▸ INSTRUCTIONS FOR THE TASK: For the listing below, output exactly the lines from the line with "The width and height of the screenshot is (922, 584)." up to and including the line with "The width and height of the screenshot is (1173, 660).", and no other lines.

▸ INFORMATION PROVIDED:
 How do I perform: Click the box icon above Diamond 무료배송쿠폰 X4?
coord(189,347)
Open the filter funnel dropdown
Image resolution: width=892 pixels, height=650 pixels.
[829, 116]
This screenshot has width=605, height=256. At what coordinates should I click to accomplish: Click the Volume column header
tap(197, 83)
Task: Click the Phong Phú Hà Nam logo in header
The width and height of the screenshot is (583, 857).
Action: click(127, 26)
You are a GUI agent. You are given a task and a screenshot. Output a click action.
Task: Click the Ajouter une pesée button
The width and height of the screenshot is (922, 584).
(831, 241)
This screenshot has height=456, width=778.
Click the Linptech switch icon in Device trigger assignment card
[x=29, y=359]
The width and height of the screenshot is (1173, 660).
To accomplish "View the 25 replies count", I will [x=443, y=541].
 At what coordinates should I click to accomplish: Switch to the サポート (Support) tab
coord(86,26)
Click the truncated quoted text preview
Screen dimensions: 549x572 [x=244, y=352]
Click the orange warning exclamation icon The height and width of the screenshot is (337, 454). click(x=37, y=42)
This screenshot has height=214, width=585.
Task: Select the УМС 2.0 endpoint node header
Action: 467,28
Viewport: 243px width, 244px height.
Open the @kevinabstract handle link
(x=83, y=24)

▸ SOLUTION TO THIS TASK:
The width and height of the screenshot is (922, 584).
(831, 241)
This screenshot has height=456, width=778.
Click the Linptech switch icon in Device trigger assignment card
[x=29, y=359]
The width and height of the screenshot is (1173, 660).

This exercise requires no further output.